Convert every one of the rows below into a JSON list of strings, with one string per line and blank lines omitted.

__Records supplied__.
···

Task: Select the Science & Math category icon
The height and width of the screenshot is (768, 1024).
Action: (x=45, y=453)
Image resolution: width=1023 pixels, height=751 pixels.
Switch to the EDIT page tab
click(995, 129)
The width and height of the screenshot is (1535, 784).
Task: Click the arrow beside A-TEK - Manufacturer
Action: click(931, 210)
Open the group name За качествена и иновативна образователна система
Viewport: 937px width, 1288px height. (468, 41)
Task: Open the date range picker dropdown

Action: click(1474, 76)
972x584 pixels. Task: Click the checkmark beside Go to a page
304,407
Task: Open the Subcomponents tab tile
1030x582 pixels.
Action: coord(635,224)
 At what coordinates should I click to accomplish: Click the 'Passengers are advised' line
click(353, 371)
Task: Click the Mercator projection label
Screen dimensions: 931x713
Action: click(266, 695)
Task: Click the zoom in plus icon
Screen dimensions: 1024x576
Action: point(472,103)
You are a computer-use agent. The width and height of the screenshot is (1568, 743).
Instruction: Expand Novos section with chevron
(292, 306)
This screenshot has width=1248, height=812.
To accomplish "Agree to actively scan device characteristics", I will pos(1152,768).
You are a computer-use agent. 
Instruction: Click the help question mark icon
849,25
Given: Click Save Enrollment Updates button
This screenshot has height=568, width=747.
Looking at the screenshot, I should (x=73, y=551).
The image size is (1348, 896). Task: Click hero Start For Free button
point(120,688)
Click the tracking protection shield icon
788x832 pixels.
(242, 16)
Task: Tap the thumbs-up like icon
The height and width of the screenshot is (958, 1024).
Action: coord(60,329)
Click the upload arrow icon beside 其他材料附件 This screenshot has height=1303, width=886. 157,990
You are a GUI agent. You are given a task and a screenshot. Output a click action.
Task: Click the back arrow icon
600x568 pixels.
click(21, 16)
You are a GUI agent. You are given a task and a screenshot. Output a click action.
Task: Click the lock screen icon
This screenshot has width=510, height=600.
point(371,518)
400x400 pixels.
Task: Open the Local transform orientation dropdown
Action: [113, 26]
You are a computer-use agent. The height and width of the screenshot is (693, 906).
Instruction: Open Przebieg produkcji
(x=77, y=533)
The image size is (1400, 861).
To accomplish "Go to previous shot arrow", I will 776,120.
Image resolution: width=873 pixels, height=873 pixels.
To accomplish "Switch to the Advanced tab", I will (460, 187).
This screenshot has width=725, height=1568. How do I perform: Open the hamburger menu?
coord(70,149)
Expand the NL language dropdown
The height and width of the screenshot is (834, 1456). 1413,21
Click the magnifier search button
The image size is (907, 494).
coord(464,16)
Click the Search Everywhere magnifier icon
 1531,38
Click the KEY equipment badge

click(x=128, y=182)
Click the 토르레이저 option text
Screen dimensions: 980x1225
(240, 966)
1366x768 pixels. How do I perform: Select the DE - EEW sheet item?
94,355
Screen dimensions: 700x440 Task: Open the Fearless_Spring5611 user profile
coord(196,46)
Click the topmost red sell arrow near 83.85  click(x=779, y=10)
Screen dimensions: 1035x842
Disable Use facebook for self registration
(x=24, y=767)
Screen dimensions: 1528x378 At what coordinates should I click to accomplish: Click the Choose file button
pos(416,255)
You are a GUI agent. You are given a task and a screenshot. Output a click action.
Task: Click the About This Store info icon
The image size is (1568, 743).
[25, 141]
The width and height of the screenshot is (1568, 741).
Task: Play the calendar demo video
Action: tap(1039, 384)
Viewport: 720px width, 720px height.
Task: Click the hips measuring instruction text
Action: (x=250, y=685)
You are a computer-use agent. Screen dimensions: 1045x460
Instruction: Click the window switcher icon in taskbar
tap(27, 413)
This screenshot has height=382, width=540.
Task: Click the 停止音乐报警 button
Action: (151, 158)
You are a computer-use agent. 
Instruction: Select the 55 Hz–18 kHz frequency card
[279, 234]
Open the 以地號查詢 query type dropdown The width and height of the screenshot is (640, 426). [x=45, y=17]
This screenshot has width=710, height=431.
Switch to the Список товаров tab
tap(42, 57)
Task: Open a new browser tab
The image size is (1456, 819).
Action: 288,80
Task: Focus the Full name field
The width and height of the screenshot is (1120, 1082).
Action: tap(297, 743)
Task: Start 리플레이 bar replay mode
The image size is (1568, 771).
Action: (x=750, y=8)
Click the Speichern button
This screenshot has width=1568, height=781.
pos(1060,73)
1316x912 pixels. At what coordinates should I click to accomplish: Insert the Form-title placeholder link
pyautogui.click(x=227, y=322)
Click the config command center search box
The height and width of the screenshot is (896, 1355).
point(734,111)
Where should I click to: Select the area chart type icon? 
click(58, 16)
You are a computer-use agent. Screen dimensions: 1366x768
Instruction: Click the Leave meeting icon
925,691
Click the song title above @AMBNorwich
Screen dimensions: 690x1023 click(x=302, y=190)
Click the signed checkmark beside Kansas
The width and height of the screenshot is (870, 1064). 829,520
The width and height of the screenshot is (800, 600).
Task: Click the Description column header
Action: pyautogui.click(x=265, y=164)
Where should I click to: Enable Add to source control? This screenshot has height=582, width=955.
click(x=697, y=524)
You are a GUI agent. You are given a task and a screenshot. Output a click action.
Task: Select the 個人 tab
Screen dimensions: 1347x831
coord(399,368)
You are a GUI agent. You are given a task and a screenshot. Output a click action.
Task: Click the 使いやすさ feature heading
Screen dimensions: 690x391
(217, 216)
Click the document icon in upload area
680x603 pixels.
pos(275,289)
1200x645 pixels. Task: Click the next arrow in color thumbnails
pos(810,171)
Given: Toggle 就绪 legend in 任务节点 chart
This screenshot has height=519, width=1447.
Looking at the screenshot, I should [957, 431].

···

__Full response__.
[
  "Task: Select the Science & Math category icon",
  "The height and width of the screenshot is (768, 1024).",
  "Action: (x=45, y=453)",
  "Image resolution: width=1023 pixels, height=751 pixels.",
  "Switch to the EDIT page tab",
  "click(995, 129)",
  "The width and height of the screenshot is (1535, 784).",
  "Task: Click the arrow beside A-TEK - Manufacturer",
  "Action: click(931, 210)",
  "Open the group name За качествена и иновативна образователна система",
  "Viewport: 937px width, 1288px height. (468, 41)",
  "Task: Open the date range picker dropdown",
  "Action: click(1474, 76)",
  "972x584 pixels. Task: Click the checkmark beside Go to a page",
  "304,407",
  "Task: Open the Subcomponents tab tile",
  "1030x582 pixels.",
  "Action: coord(635,224)",
  " At what coordinates should I click to accomplish: Click the 'Passengers are advised' line",
  "click(353, 371)",
  "Task: Click the Mercator projection label",
  "Screen dimensions: 931x713",
  "Action: click(266, 695)",
  "Task: Click the zoom in plus icon",
  "Screen dimensions: 1024x576",
  "Action: point(472,103)",
  "You are a computer-use agent. The width and height of the screenshot is (1568, 743).",
  "Instruction: Expand Novos section with chevron",
  "(292, 306)",
  "This screenshot has width=1248, height=812.",
  "To accomplish \"Agree to actively scan device characteristics\", I will pos(1152,768).",
  "You are a computer-use agent. ",
  "Instruction: Click the help question mark icon",
  "849,25",
  "Given: Click Save Enrollment Updates button",
  "This screenshot has height=568, width=747.",
  "Looking at the screenshot, I should (x=73, y=551).",
  "The image size is (1348, 896). Task: Click hero Start For Free button",
  "point(120,688)",
  "Click the tracking protection shield icon",
  "788x832 pixels.",
  "(242, 16)",
  "Task: Tap the thumbs-up like icon",
  "The height and width of the screenshot is (958, 1024).",
  "Action: coord(60,329)",
  "Click the upload arrow icon beside 其他材料附件 This screenshot has height=1303, width=886. 157,990",
  "You are a GUI agent. You are given a task and a screenshot. Output a click action.",
  "Task: Click the back arrow icon",
  "600x568 pixels.",
  "click(21, 16)",
  "You are a GUI agent. You are given a task and a screenshot. Output a click action.",
  "Task: Click the lock screen icon",
  "This screenshot has width=510, height=600.",
  "point(371,518)",
  "400x400 pixels.",
  "Task: Open the Local transform orientation dropdown",
  "Action: [113, 26]",
  "You are a computer-use agent. The height and width of the screenshot is (693, 906).",
  "Instruction: Open Przebieg produkcji",
  "(x=77, y=533)",
  "The image size is (1400, 861).",
  "To accomplish \"Go to previous shot arrow\", I will 776,120.",
  "Image resolution: width=873 pixels, height=873 pixels.",
  "To accomplish \"Switch to the Advanced tab\", I will (460, 187).",
  "This screenshot has width=725, height=1568. How do I perform: Open the hamburger menu?",
  "coord(70,149)",
  "Expand the NL language dropdown",
  "The height and width of the screenshot is (834, 1456). 1413,21",
  "Click the magnifier search button",
  "The image size is (907, 494).",
  "coord(464,16)",
  "Click the Search Everywhere magnifier icon",
  " 1531,38",
  "Click the KEY equipment badge",
  "click(x=128, y=182)",
  "Click the 토르레이저 option text",
  "Screen dimensions: 980x1225",
  "(240, 966)",
  "1366x768 pixels. How do I perform: Select the DE - EEW sheet item?",
  "94,355",
  "Screen dimensions: 700x440 Task: Open the Fearless_Spring5611 user profile",
  "coord(196,46)",
  "Click the topmost red sell arrow near 83.85  click(x=779, y=10)",
  "Screen dimensions: 1035x842",
  "Disable Use facebook for self registration",
  "(x=24, y=767)",
  "Screen dimensions: 1528x378 At what coordinates should I click to accomplish: Click the Choose file button",
  "pos(416,255)",
  "You are a GUI agent. You are given a task and a screenshot. Output a click action.",
  "Task: Click the About This Store info icon",
  "The image size is (1568, 743).",
  "[25, 141]",
  "The width and height of the screenshot is (1568, 741).",
  "Task: Play the calendar demo video",
  "Action: tap(1039, 384)",
  "Viewport: 720px width, 720px height.",
  "Task: Click the hips measuring instruction text",
  "Action: (x=250, y=685)",
  "You are a computer-use agent. Screen dimensions: 1045x460",
  "Instruction: Click the window switcher icon in taskbar",
  "tap(27, 413)",
  "This screenshot has height=382, width=540.",
  "Task: Click the 停止音乐报警 button",
  "Action: (151, 158)",
  "You are a computer-use agent. ",
  "Instruction: Select the 55 Hz–18 kHz frequency card",
  "[279, 234]",
  "Open the 以地號查詢 query type dropdown The width and height of the screenshot is (640, 426). [x=45, y=17]",
  "This screenshot has width=710, height=431.",
  "Switch to the Список товаров tab",
  "tap(42, 57)",
  "Task: Open a new browser tab",
  "The image size is (1456, 819).",
  "Action: 288,80",
  "Task: Focus the Full name field",
  "The width and height of the screenshot is (1120, 1082).",
  "Action: tap(297, 743)",
  "Task: Start 리플레이 bar replay mode",
  "The image size is (1568, 771).",
  "Action: (x=750, y=8)",
  "Click the Speichern button",
  "This screenshot has width=1568, height=781.",
  "pos(1060,73)",
  "1316x912 pixels. At what coordinates should I click to accomplish: Insert the Form-title placeholder link",
  "pyautogui.click(x=227, y=322)",
  "Click the config command center search box",
  "The height and width of the screenshot is (896, 1355).",
  "point(734,111)",
  "Where should I click to: Select the area chart type icon? ",
  "click(58, 16)",
  "You are a computer-use agent. Screen dimensions: 1366x768",
  "Instruction: Click the Leave meeting icon",
  "925,691",
  "Click the song title above @AMBNorwich",
  "Screen dimensions: 690x1023 click(x=302, y=190)",
  "Click the signed checkmark beside Kansas",
  "The width and height of the screenshot is (870, 1064). 829,520",
  "The width and height of the screenshot is (800, 600).",
  "Task: Click the Description column header",
  "Action: pyautogui.click(x=265, y=164)",
  "Where should I click to: Enable Add to source control? This screenshot has height=582, width=955.",
  "click(x=697, y=524)",
  "You are a GUI agent. You are given a task and a screenshot. Output a click action.",
  "Task: Select the 個人 tab",
  "Screen dimensions: 1347x831",
  "coord(399,368)",
  "You are a GUI agent. You are given a task and a screenshot. Output a click action.",
  "Task: Click the 使いやすさ feature heading",
  "Screen dimensions: 690x391",
  "(217, 216)",
  "Click the document icon in upload area",
  "680x603 pixels.",
  "pos(275,289)",
  "1200x645 pixels. Task: Click the next arrow in color thumbnails",
  "pos(810,171)",
  "Given: Toggle 就绪 legend in 任务节点 chart",
  "This screenshot has height=519, width=1447.",
  "Looking at the screenshot, I should [957, 431]."
]